**Material for this exercise**
____
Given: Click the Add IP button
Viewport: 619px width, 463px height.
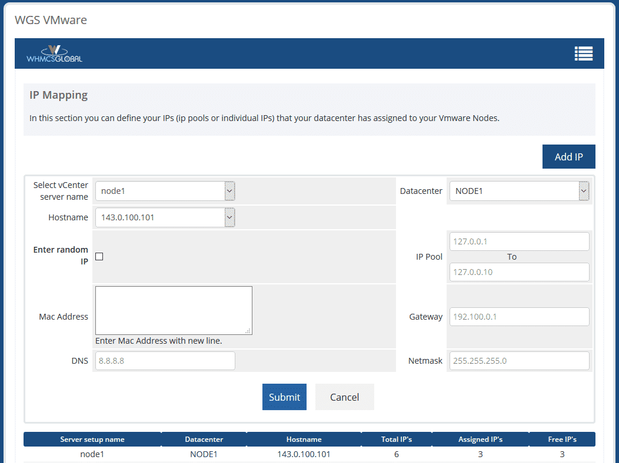Looking at the screenshot, I should click(x=568, y=156).
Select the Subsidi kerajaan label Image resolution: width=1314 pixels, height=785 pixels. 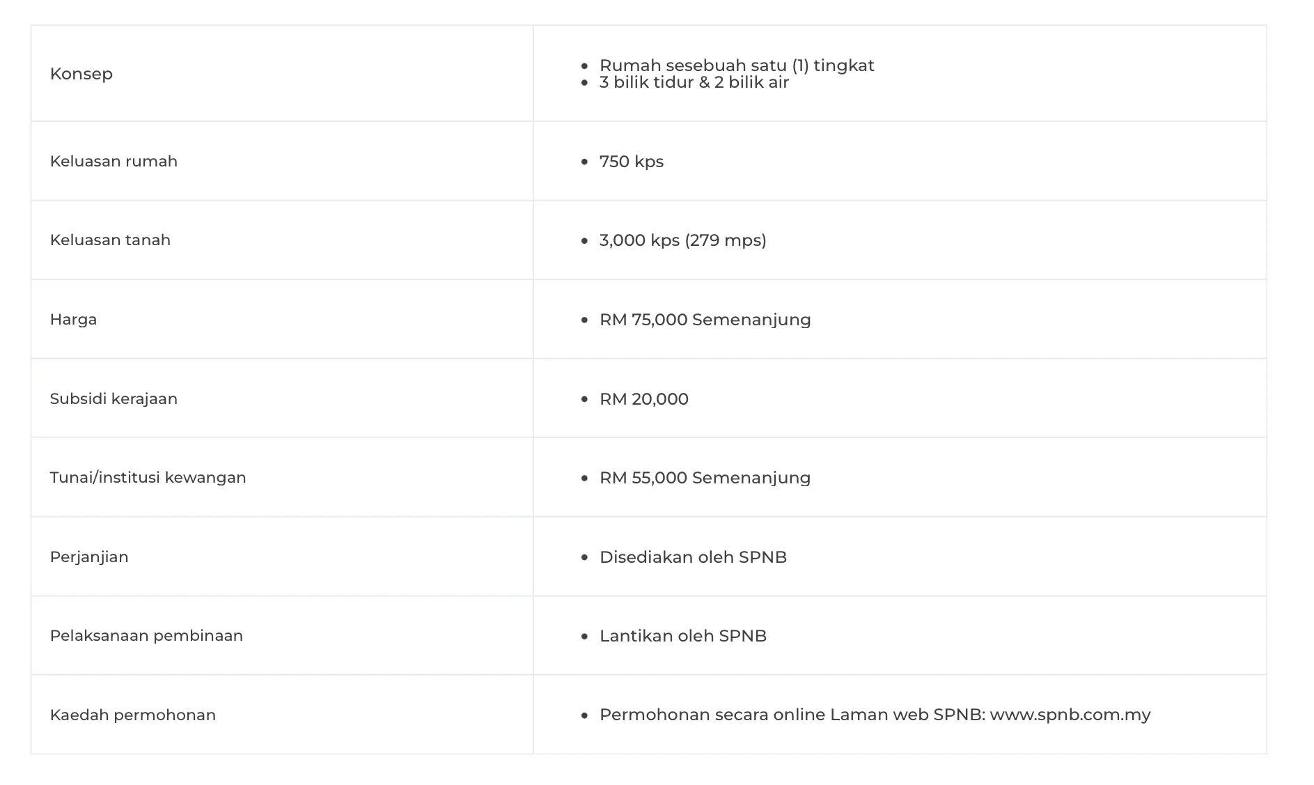point(114,399)
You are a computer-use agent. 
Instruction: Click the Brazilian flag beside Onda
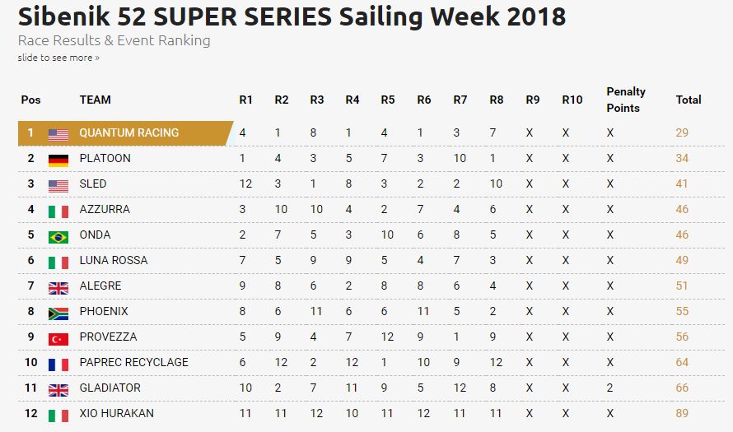[x=58, y=237]
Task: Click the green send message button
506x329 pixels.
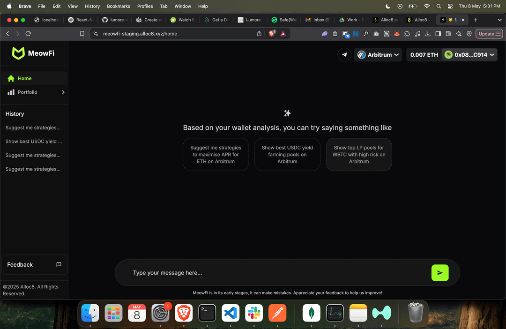Action: pos(439,273)
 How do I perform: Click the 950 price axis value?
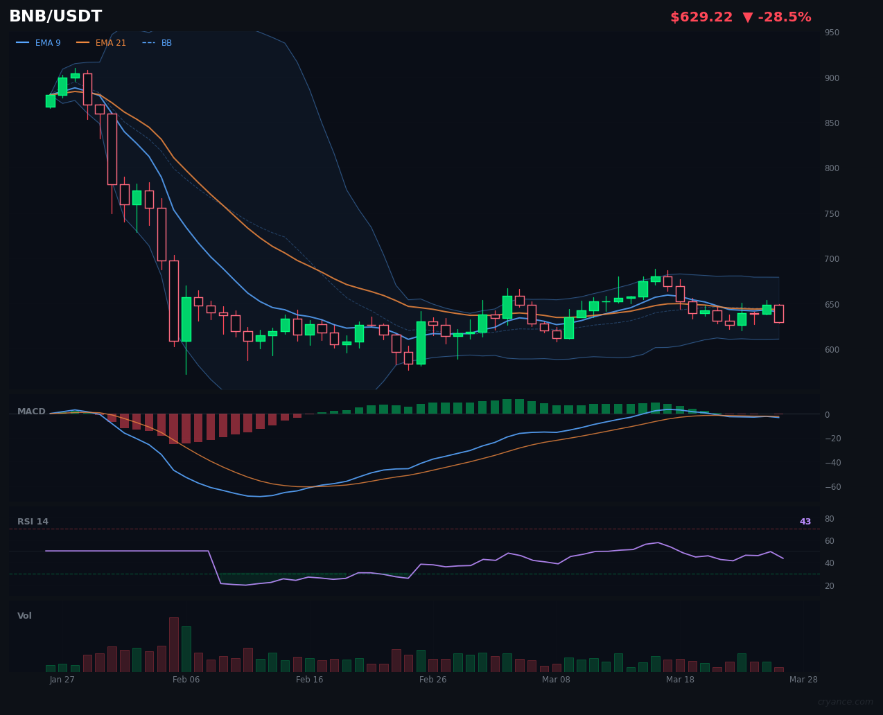[x=830, y=32]
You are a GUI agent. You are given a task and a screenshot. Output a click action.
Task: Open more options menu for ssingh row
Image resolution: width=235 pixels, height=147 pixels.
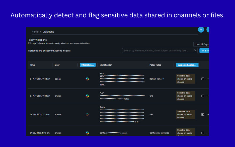pos(207,79)

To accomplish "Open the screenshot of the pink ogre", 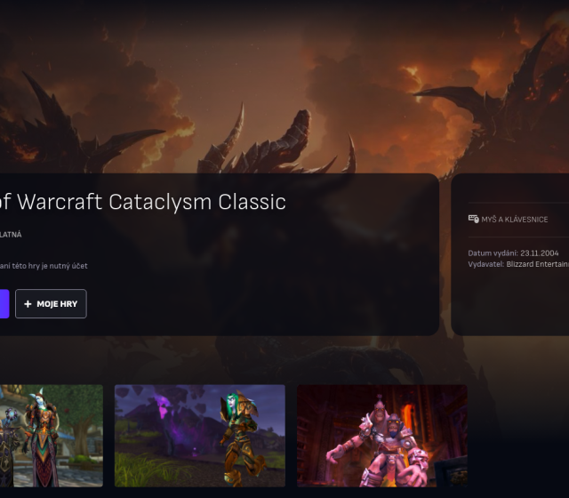I will pos(382,436).
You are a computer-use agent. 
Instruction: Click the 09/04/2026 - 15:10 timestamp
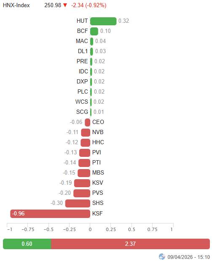click(188, 257)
____
**Exercise instructions**
The answer should consist of all lines from the records above that hold the word "button".

**Response area**
Given: Click the Add IP button
Task: Click the green send message button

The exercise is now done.